*Listed entries*
****************
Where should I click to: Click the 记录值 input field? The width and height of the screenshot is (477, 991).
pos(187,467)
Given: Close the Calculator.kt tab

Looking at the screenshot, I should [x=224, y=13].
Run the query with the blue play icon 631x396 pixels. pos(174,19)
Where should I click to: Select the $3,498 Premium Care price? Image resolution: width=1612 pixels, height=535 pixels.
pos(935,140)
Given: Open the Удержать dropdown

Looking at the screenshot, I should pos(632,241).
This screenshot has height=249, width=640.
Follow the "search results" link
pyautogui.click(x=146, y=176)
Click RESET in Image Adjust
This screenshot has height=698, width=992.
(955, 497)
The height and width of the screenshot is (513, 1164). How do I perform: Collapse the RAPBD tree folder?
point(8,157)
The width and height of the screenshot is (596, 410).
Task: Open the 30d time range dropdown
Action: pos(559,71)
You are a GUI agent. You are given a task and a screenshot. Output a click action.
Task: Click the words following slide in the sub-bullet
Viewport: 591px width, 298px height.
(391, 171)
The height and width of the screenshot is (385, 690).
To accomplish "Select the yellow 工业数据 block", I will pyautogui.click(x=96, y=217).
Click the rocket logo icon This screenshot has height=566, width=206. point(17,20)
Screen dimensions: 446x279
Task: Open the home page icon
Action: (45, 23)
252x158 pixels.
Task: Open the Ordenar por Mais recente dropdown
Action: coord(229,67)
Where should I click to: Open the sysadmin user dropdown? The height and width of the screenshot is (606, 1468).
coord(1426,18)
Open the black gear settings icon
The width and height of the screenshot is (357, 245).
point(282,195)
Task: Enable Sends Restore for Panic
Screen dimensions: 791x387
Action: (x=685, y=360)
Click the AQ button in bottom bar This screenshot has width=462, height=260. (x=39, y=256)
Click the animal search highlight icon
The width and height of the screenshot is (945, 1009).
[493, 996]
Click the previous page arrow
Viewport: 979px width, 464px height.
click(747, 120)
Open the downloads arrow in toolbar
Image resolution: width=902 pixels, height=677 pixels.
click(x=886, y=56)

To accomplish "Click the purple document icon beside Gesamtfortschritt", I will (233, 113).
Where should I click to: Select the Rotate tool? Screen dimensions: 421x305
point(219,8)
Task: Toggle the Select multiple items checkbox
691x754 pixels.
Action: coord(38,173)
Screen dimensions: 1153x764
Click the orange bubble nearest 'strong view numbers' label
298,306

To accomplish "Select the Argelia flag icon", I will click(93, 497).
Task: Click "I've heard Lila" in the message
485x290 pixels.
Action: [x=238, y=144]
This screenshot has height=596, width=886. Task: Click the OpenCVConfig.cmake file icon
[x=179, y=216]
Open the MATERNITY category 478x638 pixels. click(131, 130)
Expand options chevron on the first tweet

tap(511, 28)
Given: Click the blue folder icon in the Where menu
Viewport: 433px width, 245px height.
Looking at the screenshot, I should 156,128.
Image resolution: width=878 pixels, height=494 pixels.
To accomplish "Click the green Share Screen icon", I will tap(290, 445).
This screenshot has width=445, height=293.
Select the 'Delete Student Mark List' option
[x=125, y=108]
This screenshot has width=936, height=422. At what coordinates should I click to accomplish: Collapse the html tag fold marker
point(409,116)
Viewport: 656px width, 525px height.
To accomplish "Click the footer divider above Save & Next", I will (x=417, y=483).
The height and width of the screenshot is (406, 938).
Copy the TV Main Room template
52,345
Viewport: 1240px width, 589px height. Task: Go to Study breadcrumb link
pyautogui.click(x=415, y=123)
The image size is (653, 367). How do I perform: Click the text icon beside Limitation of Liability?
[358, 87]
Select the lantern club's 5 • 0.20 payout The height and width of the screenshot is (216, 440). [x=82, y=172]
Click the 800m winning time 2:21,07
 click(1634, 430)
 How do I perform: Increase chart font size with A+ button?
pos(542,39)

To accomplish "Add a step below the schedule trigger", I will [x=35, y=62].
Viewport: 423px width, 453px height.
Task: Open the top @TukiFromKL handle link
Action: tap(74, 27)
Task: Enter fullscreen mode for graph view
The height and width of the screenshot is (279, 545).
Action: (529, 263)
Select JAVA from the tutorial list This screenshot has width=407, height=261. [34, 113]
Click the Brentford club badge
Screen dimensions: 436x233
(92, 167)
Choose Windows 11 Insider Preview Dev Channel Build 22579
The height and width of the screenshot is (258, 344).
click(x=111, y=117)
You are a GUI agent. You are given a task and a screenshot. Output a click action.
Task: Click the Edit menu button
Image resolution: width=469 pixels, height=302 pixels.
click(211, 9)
****************
Nothing but the lines from the one with "Select JAVA from" through the final line of the records above should appear, each copied exactly.

Select JAVA from the tutorial list This screenshot has width=407, height=261. [34, 113]
Click the Brentford club badge
Screen dimensions: 436x233
(92, 167)
Choose Windows 11 Insider Preview Dev Channel Build 22579
The height and width of the screenshot is (258, 344).
click(x=111, y=117)
You are a GUI agent. You are given a task and a screenshot. Output a click action.
Task: Click the Edit menu button
Image resolution: width=469 pixels, height=302 pixels.
click(211, 9)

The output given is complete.